◆ Action item ◆
Would you transcribe the line containing "161x125 pixels." and every line after it, through the end of the records below, exactly and with nothing else?

(Stored data entries)

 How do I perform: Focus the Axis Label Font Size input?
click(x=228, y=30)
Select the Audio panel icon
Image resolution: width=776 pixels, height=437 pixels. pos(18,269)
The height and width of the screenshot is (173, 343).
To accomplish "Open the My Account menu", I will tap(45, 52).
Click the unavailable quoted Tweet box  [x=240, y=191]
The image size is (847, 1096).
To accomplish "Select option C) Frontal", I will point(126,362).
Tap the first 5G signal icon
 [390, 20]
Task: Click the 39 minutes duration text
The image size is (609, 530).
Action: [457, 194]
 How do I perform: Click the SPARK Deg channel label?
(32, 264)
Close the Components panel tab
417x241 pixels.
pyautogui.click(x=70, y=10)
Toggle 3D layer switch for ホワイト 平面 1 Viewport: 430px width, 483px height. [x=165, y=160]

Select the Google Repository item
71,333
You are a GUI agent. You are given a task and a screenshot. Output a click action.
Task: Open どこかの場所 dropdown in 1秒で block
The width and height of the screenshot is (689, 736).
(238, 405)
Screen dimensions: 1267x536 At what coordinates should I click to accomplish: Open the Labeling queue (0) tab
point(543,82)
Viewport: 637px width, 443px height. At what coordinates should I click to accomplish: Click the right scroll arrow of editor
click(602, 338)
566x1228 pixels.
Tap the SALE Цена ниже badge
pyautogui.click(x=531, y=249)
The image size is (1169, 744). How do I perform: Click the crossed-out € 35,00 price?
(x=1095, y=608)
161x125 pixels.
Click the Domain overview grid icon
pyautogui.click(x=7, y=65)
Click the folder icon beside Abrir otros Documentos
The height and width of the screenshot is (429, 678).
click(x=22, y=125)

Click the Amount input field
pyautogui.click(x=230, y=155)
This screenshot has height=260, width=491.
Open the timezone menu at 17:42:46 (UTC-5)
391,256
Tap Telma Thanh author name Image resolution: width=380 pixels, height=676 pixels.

◆ Final answer ◆
161x125 pixels.
Click the Domain overview grid icon
pyautogui.click(x=7, y=65)
Click the folder icon beside Abrir otros Documentos
The height and width of the screenshot is (429, 678).
click(x=22, y=125)

Click the Amount input field
pyautogui.click(x=230, y=155)
This screenshot has height=260, width=491.
Open the timezone menu at 17:42:46 (UTC-5)
391,256
Tap Telma Thanh author name Image resolution: width=380 pixels, height=676 pixels.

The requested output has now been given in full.